Ce sont ces problèmes là bien concrets, qu'il faut dénoncer, en proposant des solutions, comme le fait notre programme politique du Rassemblement "Pouvoir au Peuple" en 44 mesures rédigé par mes amis Philippe Meens, Monika Karbowska Dominique Kern, Jilles Lazardeux et moi. Certainement pas rêver sur la figure de Jean Moulin, aussi autoritaire sinon plus que De Gaulle, qui voulait inféoder grossièrement aux bureaucrates de Londres les groupes de résistance du sud de la France, celui de Frenay et de Bourdet (Combat), et celui de Emmanuel D’Astier de la Vigerie (Libération sud). Et subordonner leur existence à “l’autoritarisme maladif”(dixit Bourdet) du Général de Gaulle.

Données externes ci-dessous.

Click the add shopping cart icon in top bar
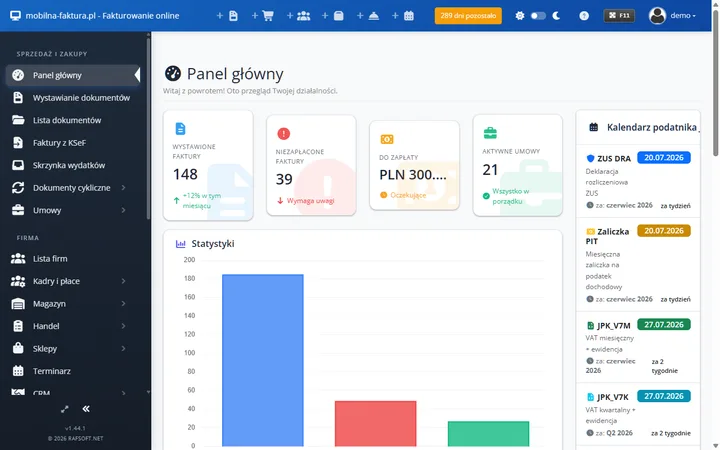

Vous savez : je connais très bien le programme du CNR. En juin 2019, lorsque nous avons voulu rédiger notre programme du Rassemblement "Pouvoir au Peuple", Clémentine Langlois m’a proposée d’utiliser ce programme comme “modèle”. Je suis restée deux jours avec ma page blanche, tant les préoccupations de ce programme sont différentes des problèmes de la France 2019. Ce que voyant, j’ai pris pour modèle le programme social-démocrate du PG/FDG L’humain d‘abord de 2012. Ensuite, dans un premier temps, lorsque je montrais notre programme aux militants de la FI : ils me répondaient : c’est bien, cela ressemble au programme de la FI. Effectivement, il existait un cousinage idéologique, même si notre programme prévoyait déjà de nombreuses nationalisations et une lutte conséquente et frontale contre la pauvreté. Heureusement, Domi a proposé la rédaction d’une nouvelle Constitution sur les rond points des Gilets Jaunes, lieux de départs des manifs, esquisse d’un pouvoir à la base, qui à terme gouvernera seul le pays. Monika a proposé la nationalisation de Facebook. Jilles Lazardeux la renégociation et l’effacement concertée de la dette au niveau mondial. De mon côté, j’ai proposé un programme de lutte contre le chômage et la pauvreté visant à ce qu’il reste zéro pauvre, zéro chômeur. Soit toute une batterie de propositions en rupture avec le capitalisme mondialisé actuel. Dont la réalisation effective suppose forcément de rompre avec ce système pourri. Voilà pourquoi aujourd’hui, le programme du rassemblement Pouvoir au Peuple n’a plus rien à voir avec le programme de la France Insoumise.